Mon année de repos et de détente: savoureux portrait d’un Oblomov contemporain

Dernière mise à jour : 12 déc. 2019

Deuxième roman d’Ottessa Moshfegh, jeune écrivaine américaine, iranienne par son père et croate par sa mère, Mon année de repos et de détente dresse le portrait caustique et terriblement troublant d’une génération Y en perte de repères. Quand le réel désespère, la tentation de fuir peut être grande. Le sommeil s’offre ici comme exutoire.


Objectif hibernation


Dès les premières pages du livre, le décor est posé.
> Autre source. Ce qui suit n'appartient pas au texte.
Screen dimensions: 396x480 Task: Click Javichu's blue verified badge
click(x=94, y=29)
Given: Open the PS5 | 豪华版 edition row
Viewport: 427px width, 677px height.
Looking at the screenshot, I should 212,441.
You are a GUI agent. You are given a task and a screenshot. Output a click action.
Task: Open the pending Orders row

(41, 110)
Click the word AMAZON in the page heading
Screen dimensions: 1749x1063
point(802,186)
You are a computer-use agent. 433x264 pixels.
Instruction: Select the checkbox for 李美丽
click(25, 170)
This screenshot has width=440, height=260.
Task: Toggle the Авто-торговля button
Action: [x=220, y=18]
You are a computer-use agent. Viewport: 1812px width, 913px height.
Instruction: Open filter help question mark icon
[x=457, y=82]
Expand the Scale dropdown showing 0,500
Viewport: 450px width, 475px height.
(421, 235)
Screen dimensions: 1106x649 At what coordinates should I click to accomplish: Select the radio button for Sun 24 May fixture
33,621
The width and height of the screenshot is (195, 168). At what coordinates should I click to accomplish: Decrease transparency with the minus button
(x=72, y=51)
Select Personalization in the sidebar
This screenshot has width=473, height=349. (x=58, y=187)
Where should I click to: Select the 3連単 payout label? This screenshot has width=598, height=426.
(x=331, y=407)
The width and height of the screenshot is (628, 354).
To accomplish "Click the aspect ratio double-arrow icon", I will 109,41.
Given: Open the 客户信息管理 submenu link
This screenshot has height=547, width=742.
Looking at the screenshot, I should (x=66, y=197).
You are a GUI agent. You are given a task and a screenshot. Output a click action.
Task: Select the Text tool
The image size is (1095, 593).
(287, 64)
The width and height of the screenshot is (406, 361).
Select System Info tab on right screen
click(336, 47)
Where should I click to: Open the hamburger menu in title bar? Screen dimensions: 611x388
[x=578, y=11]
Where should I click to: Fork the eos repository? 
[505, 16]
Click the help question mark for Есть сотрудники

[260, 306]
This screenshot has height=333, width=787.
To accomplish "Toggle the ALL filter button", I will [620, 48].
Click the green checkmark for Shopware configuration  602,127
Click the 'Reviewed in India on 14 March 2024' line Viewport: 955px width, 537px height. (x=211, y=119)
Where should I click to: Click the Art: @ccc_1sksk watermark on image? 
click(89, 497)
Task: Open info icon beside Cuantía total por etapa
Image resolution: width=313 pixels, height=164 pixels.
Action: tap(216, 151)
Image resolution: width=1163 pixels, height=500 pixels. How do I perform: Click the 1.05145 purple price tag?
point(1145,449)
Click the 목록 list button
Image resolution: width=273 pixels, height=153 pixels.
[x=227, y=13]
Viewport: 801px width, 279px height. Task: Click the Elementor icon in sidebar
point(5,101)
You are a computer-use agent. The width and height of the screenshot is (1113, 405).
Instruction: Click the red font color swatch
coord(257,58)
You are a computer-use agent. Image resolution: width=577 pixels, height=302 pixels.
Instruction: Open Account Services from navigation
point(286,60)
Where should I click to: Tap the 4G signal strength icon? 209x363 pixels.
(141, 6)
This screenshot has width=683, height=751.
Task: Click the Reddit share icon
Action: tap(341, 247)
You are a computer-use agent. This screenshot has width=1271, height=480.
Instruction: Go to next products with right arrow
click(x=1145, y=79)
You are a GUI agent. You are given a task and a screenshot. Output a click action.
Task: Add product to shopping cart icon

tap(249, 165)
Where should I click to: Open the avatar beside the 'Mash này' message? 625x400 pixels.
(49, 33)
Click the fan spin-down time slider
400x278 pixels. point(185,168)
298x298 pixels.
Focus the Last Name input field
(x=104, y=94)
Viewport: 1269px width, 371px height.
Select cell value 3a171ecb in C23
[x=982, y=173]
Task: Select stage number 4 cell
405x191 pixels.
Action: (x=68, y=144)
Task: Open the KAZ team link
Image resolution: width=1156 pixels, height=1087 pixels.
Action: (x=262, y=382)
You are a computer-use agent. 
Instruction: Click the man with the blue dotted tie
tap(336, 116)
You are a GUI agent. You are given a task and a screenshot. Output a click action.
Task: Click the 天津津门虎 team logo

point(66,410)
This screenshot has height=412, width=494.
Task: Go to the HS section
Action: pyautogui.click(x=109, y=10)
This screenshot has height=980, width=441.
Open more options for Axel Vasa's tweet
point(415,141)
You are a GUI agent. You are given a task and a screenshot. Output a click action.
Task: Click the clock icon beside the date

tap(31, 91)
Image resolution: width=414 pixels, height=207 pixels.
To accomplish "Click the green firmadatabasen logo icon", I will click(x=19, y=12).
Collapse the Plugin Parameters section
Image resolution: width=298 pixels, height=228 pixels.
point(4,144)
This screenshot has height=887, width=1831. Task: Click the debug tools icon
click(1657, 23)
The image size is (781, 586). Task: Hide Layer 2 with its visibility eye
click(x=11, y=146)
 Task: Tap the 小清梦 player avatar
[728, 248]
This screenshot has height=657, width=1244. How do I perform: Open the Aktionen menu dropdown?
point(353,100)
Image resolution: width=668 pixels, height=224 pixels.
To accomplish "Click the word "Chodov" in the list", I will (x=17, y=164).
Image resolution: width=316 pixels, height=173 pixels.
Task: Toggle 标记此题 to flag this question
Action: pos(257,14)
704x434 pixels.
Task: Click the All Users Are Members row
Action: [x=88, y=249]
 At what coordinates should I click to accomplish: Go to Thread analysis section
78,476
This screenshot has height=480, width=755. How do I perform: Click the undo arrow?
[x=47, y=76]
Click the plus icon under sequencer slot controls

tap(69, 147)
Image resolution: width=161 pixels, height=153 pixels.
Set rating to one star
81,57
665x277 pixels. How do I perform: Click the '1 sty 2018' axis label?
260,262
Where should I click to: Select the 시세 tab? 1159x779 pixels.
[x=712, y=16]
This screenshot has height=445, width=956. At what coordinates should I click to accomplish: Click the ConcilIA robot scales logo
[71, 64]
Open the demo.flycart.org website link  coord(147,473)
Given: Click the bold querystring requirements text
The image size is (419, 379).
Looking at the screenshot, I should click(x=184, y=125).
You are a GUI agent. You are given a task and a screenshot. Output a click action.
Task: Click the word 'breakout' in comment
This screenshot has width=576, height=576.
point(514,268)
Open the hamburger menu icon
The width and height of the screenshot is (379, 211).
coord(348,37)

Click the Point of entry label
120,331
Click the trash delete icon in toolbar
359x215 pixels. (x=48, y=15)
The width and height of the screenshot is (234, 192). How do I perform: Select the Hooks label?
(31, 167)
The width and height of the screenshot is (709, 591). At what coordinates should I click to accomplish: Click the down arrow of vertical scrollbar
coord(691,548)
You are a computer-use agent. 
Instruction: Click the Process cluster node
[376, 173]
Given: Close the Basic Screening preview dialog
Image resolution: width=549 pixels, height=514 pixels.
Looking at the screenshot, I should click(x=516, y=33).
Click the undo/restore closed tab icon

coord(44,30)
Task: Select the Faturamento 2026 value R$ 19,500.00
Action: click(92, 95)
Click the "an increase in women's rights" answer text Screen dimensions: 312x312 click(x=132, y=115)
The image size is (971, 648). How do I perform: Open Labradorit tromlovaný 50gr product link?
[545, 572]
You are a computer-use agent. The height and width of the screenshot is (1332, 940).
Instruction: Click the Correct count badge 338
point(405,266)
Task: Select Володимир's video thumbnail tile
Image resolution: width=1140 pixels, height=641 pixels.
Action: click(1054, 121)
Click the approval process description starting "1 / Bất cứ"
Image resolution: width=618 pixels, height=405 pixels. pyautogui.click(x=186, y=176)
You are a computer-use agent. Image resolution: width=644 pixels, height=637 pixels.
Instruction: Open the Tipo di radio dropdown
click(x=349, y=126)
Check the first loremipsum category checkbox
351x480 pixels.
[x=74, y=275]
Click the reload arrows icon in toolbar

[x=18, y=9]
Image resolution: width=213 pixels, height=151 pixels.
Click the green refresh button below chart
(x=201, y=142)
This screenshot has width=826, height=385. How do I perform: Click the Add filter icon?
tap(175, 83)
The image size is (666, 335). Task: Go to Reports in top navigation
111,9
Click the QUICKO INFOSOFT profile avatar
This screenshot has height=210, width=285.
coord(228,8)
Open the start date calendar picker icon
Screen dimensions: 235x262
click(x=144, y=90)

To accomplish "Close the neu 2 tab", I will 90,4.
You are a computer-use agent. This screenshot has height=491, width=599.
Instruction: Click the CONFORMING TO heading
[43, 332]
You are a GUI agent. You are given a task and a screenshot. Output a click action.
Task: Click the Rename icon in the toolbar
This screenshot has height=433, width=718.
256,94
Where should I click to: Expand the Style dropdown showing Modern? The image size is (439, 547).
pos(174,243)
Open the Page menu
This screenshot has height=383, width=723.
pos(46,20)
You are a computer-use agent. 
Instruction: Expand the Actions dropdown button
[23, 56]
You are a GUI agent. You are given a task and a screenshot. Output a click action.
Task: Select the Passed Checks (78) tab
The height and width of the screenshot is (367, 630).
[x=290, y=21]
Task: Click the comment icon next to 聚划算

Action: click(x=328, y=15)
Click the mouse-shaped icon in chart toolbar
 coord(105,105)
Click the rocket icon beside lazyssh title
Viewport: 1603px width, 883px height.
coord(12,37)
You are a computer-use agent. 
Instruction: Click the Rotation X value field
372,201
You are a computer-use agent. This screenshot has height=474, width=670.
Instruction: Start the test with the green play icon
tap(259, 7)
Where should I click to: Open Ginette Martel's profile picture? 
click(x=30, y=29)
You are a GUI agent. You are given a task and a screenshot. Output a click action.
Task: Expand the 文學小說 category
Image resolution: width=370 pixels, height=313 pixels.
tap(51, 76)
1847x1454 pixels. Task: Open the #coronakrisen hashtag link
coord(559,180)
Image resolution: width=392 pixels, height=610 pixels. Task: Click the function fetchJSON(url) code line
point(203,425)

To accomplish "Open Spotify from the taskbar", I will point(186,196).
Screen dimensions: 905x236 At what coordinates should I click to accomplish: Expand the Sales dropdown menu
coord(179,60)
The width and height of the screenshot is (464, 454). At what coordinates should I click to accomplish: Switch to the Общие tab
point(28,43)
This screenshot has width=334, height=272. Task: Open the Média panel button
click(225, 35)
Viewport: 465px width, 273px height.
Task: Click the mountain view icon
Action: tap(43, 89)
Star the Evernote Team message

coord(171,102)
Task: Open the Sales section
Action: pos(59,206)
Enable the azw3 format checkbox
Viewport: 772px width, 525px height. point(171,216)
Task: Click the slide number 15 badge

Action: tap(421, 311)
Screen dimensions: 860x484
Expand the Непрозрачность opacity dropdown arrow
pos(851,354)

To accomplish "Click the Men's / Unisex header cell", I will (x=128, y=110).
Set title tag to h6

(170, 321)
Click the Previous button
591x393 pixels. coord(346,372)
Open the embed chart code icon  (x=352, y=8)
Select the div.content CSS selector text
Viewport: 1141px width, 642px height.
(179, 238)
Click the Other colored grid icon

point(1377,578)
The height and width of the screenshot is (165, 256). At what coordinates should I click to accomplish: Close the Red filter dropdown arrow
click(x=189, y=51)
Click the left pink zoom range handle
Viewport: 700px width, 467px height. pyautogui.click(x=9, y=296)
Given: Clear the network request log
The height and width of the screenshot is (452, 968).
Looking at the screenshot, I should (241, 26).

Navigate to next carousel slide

Nous sommes au tournant du XXe siècle et notre héroïne dispose de tous les atours objectifs de la vie idéale : un grand et bel appartement en plein New-York, une immense fortune à son entière disposition, une beauté fatale, une meilleure amie –Reva- un peu stupide mais toujours prête à l’admirer et un diplôme de Columbia.

Seulement voilà, l’envers du décor est comme souvent un peu moins reluisant. Sa mère dépressive et alcoolique, son père atteint d’un cancer meurent misérablement, lui laissant en héritage une gigantesque maison encombrée de souvenirs dévastateurs. De plus, son petit ami Trevor l’a lâchement abandonnée sans qu’il soit précisément possible d’en expliquer les raisons. Bref, la protagoniste va mal et décide de consulter une psychiatre aussi drôle que décalée, le Dr Tuttle à laquelle elle ment comme un arracheur de dents pour la persuader le lui prescrire des anxiolytiques et des somnifères sans cesse plus puissants. Un projet se dessine ainsi, dormir apparaît comme le meilleur moyen de fuir la dure réalité. La poursuite de cet état va tourner à l’obsession avec, à la clef, l’espérance d’une résurrection.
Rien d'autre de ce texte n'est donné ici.